Oslo leader also writes about Corona

The leader of Oslo’s city government has joined the ranks of those feeling a need to offer their versions of how they dealt with the Corona crisis. Raymond Johansen of the Labour Party didn’t always agree with how the Conservatives-led national government was responding, but the country and his city made it through the crisis regardless.

As the political leader of Oslo’s city government, Raymond Johansen of the Labour Party held many press conferences during the Corona crisis. He didn’t always agree with decisions made by the state government, also after it fell under his own party’s leadership last year. PHOTO: Oslo kommune

Johansen’s new book is even titled Gjennom krisa (Through the crisis), and it was released before another new book on Corona by the Conservatives’ former health minister, Bent Høie, comes out next week. While Høie wanted to write about all the unease behind the crisis, Johansen makes it clear that political leaders must lead, and should not always simply follow the advise of professionals.

That can be problematic, but Johansen insisted to newspaper Klassekampen recently that “some in this society think there’s crisis management that’s objectively and technocratically correct, and that it’s non-political. Then you should be on guard.”

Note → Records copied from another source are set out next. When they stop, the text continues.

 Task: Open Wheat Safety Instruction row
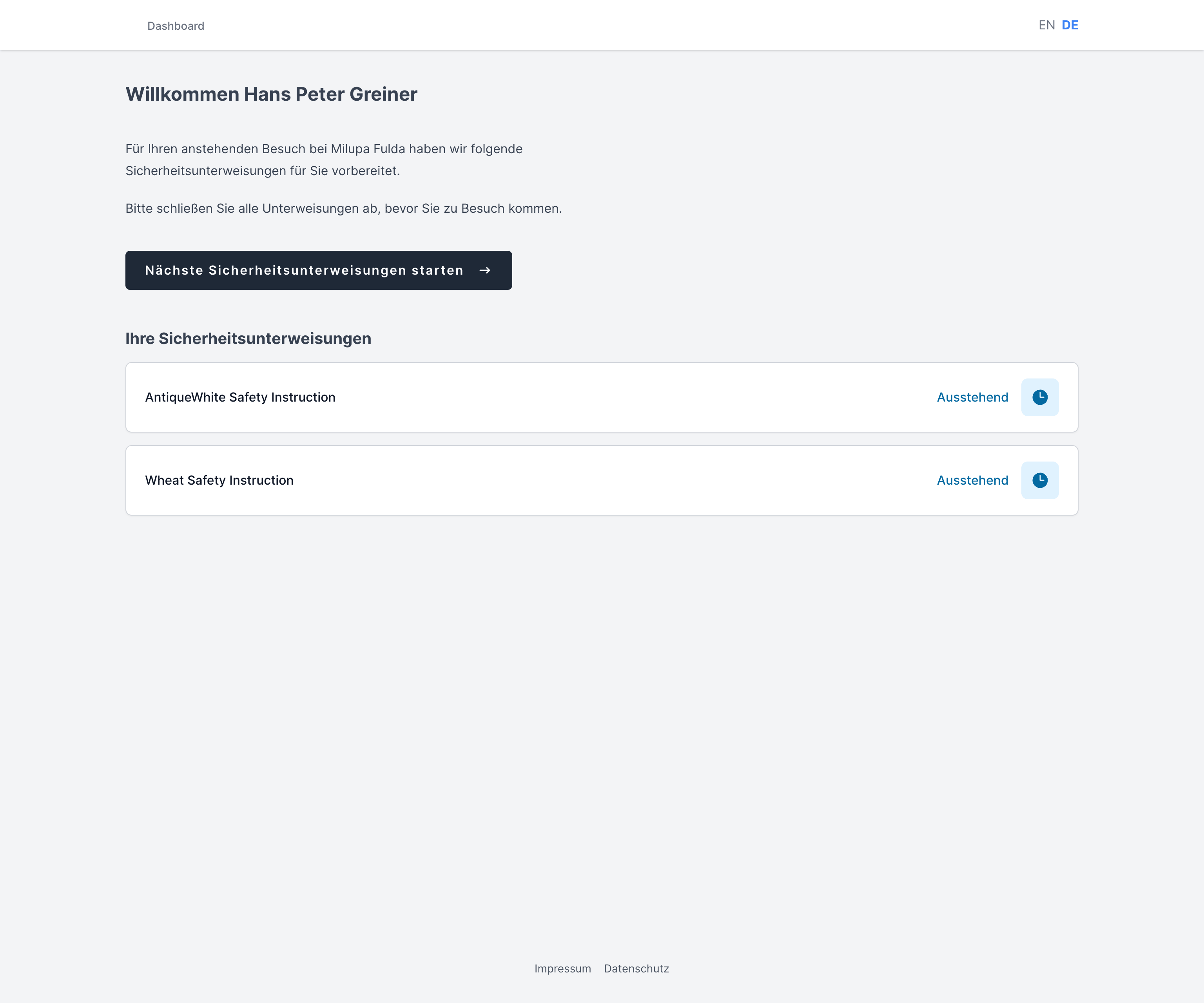(x=602, y=480)
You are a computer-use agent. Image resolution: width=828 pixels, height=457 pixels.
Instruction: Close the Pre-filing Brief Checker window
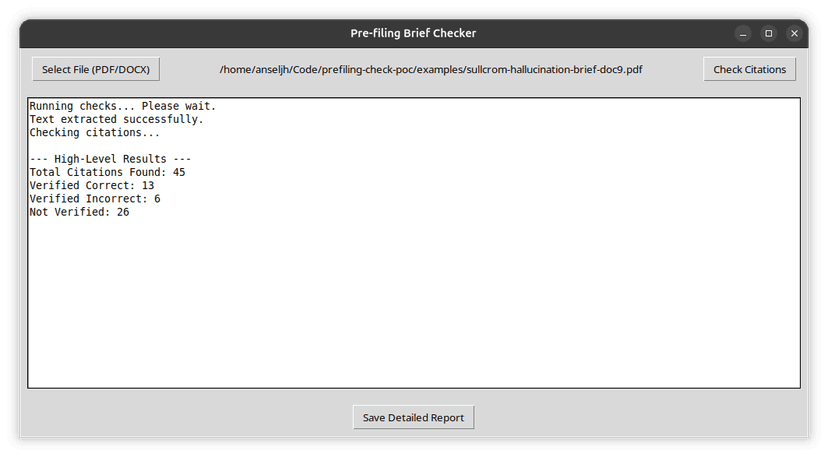(x=794, y=33)
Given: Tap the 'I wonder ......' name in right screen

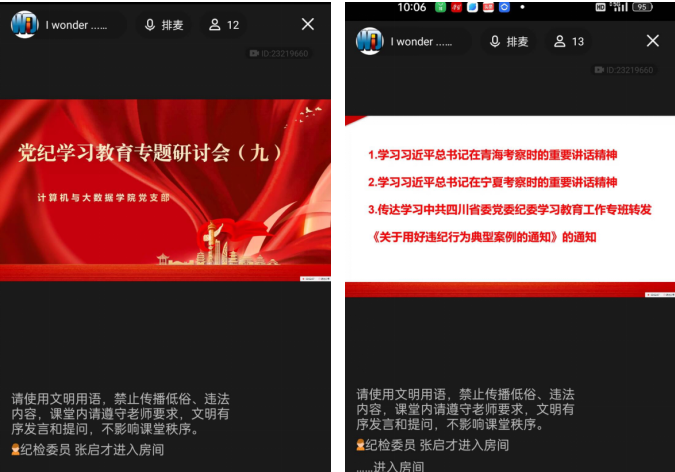Looking at the screenshot, I should tap(421, 41).
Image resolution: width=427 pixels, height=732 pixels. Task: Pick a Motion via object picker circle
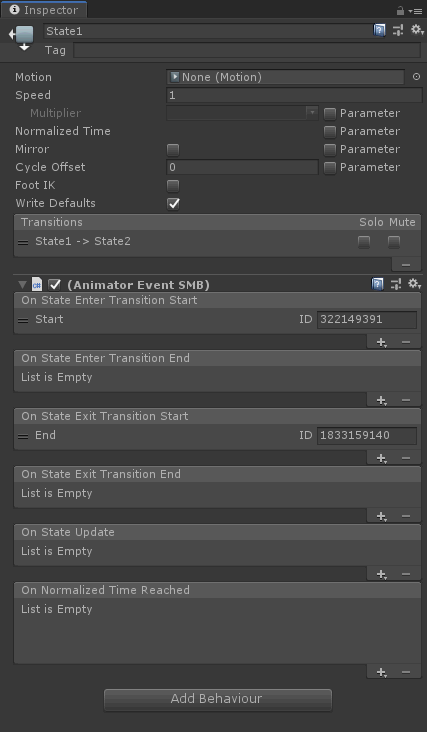coord(416,77)
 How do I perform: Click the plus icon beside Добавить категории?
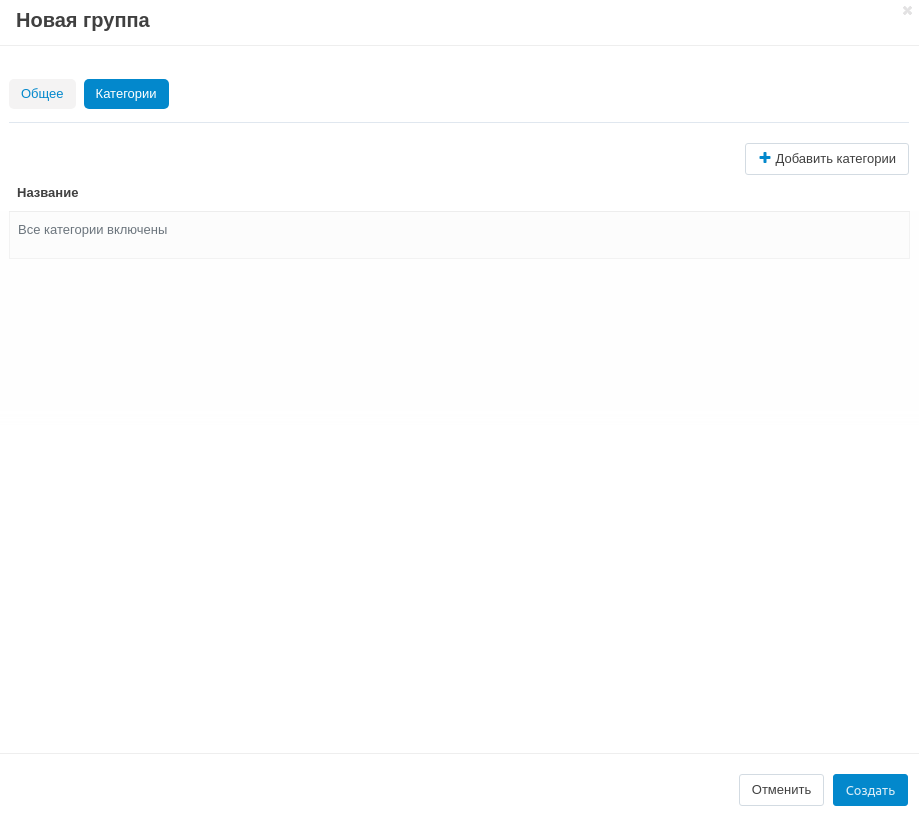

Johansen also insists that “every decision we make is political, because it’s all about having to prioritize one thing and not something else.” He mostly criticizes administrative leaders within the state health directorate, who often got their way with state government officials, while journalists, Johansen claims, didn’t ask enough critical questions. They often criticized officials for not following professional advice, instead of questioning the advice that often contributed to loneliness, hit disadvantaged citizens harder and emphasized class differences.

Høie has already said he regretted closing schools for so long, therefore isolating children, restricting their education and leaving them more vulnerable to family problems at home. Johansen also touches on that in his book.

Raymond Johansen wanted to make sure his side of the Corona story got out, too. PHOTO: Cappelen Damm

While criticizing several of the decisions made by the earlier Conservatives-led government, he also lashes out in his book at his own city government and its mistakes. In his book co-written by speechwriter Anders Lundell, Johansen points to how the city didn’t respond quickly enough to the boom in infection after the summer holidays in 2020. Infection had declined after the spring, and the rapid increase in August surprised his government in Oslo.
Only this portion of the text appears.